Bufalin Inhibits the PI3K/AKT Pathway by Targeting GTF3C4 to Impede Breast Cancer Progression

Breast cancer incidence is rising globally, presenting challenges such as treatment side effects and drug resistance. Bufalin is a bufadienolides compound with potential anti-cancer effects. This study shows that bufalin inhibits malignant proliferation of MDA-MB-231 and MCF-7 cells and protects mice against breast cancer. Of note, GTF3C4 was identified as the target protein by Limited Proteolysis-Mass Spectrometry.
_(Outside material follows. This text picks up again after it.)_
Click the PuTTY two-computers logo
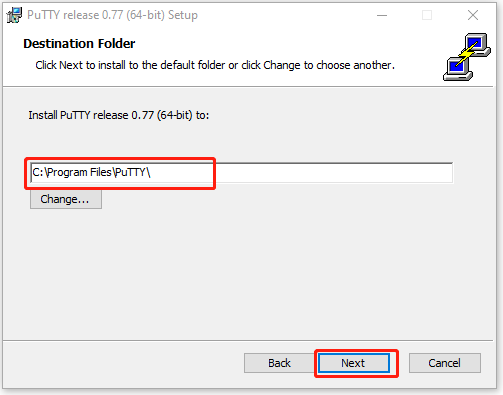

GTF3C4 is overexpressed in breast cancer and associated with poor prognosis. RNA sequencing analysis reveals that the PI3K/AKT signaling pathway is a key contributor. Using cell thermal shift assays, drug affinity response target stability assays, and surface plasmon resonance, it was verified that bufalin can specifically bind to GTF3C4. Bufalin reduces GTF3C4 protein levels in vivo and in vitro, effectively inhibiting breast cancer progression by suppressing the PI3K/AKT signaling pathway. After the knockdown of GTF3C4, the PI3K/AKT signaling pathway is also suppressed, thereby inhibiting the proliferation of breast cancer cells and promoting apoptosis. Single-cell RNA sequencing results indicated that bufalin reduces the proportions of macrophages, neutrophils, and monocytes, and affects the strength of receptor-ligand signals between cells. Collectively, this study demonstrates that bufalin targets GTF3C4 to inhibit the PI3K/AKT pathway and remodels the tumor microenvironment, thereby hindering the malignant progression of breast cancer.